Thursday, July 28, 2005

Urban Legends

Every so often, friends and/or associates (and occasionally blood enemies) forward along some dire warning or other--whether it be some nefarious virus making the rounds, missing children we should be on the lookout for, bills before Congress that will make it legal for ISPs to charge for each piece of e-mail sent, and so on and so forth. The latest (which I had not seen before) came to me this afternoon:
Please read and forward to anyone you know who drives.

My name is Captain Abraham Sands of the Jacksonville, Florida Police Department. I have been asked by state and local authorities to write this email in order to get the word out to car drivers of a very dangerous prank that is occurring in numerous states.

Some person or persons have been affixing hypodermic needles to the underside of gas pump handles. These needles appear to be infected with HIV positive blood.
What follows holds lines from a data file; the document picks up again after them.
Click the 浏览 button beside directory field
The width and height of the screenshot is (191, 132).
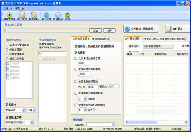(96, 31)
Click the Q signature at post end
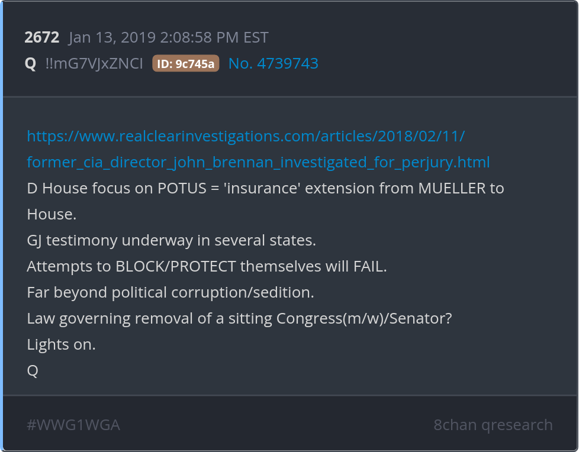This screenshot has width=579, height=452. (x=33, y=370)
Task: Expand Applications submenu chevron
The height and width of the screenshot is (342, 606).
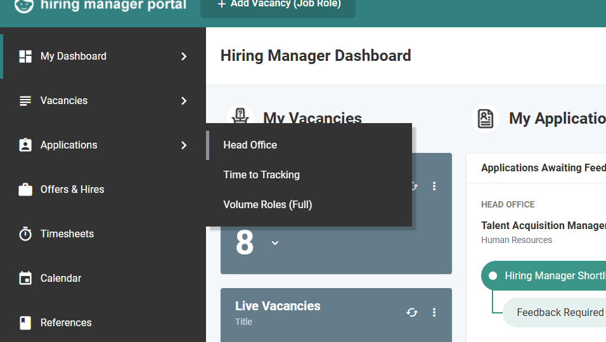Action: 184,145
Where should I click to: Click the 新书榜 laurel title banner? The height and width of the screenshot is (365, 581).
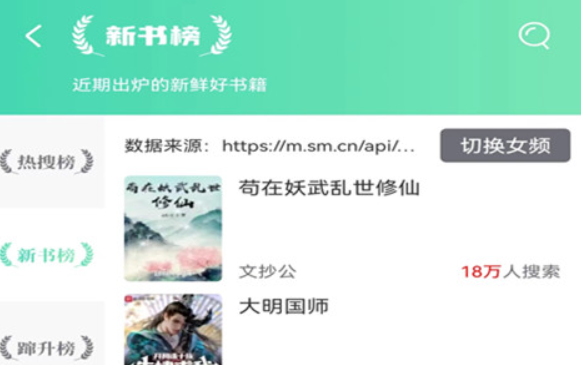[151, 36]
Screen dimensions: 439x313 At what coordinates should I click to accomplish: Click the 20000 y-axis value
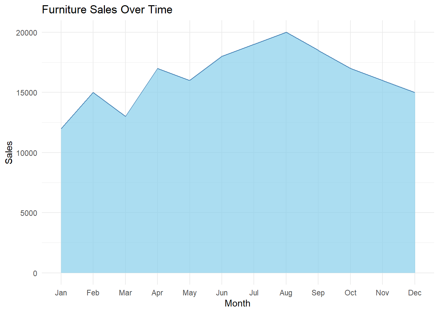tap(27, 33)
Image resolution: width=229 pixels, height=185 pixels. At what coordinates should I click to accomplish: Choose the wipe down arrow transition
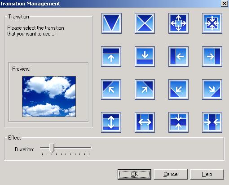[145, 57]
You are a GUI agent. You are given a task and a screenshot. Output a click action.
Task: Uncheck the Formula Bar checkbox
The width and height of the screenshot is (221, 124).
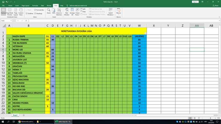tap(35, 10)
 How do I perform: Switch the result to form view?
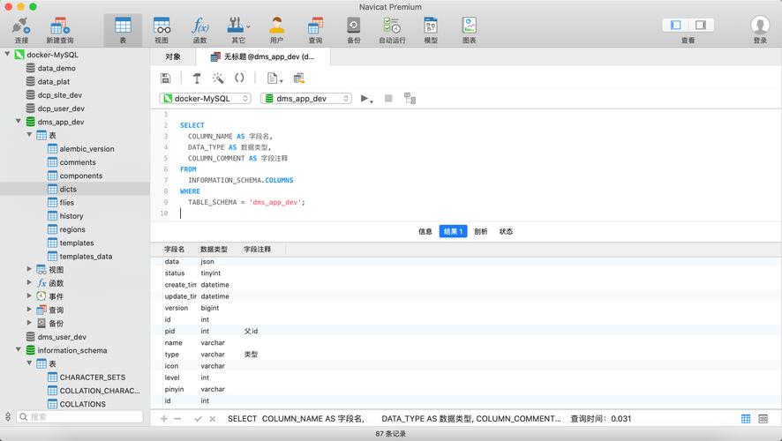coord(763,418)
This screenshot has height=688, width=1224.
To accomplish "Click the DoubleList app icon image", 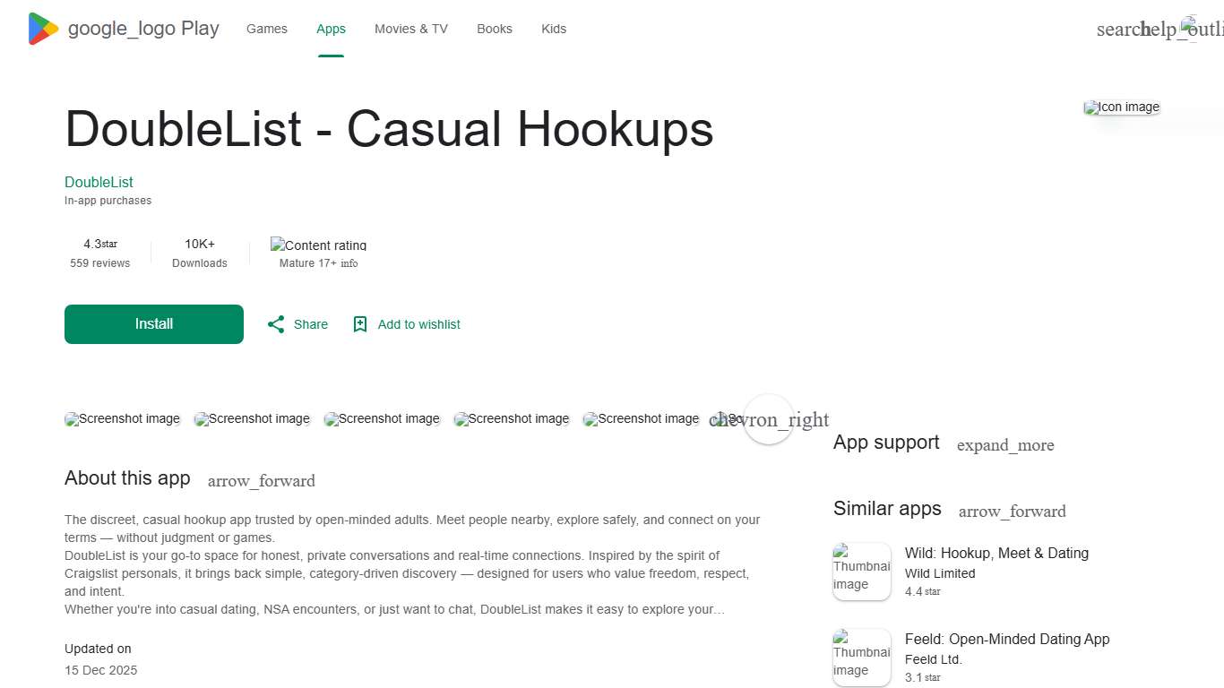I will [1121, 107].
In the Jacksonville area alone there have been 17 cases of people being stuck by these needles over the past five months....

Naturally, whenever I see these my BS detector goes off and for good reason for, as it turns out, this is an urban legend, a common e-mail hoax that has been circulating for at least five years. More information can be found here.
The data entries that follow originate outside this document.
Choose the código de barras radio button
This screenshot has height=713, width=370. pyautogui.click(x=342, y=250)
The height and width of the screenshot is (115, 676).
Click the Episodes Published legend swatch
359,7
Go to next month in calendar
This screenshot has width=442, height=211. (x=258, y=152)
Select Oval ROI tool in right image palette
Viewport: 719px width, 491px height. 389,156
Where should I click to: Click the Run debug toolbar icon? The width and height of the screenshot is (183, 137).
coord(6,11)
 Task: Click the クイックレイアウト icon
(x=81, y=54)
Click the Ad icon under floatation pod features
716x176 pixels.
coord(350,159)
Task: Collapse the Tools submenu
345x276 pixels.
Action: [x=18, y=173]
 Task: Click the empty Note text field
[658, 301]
The e-mail hoax is almost the modern equivalent of a chain letter, but even more insidiously, it works by spreading fear--and for some reason in this country we are immeasurably fearful, bizarrely eager to believe that people are preying on us every second of every day or that unspeakable dangers lurk in every food or every product. It's one thing to be common-sensibly diligent and cautious but quite another to be paranoid and terrified of everything. The news media does a good job of propagating this.

There are of course very real threats out there. How to tell the real from the false? Do what I do: whenever I get some missive like the above, I do a quick Google search on some key words (in this case, I Googled "gas pumps and hypodermic needles"). If the first 10 hits are all "urban legend" sites, chances are it's not a real threat.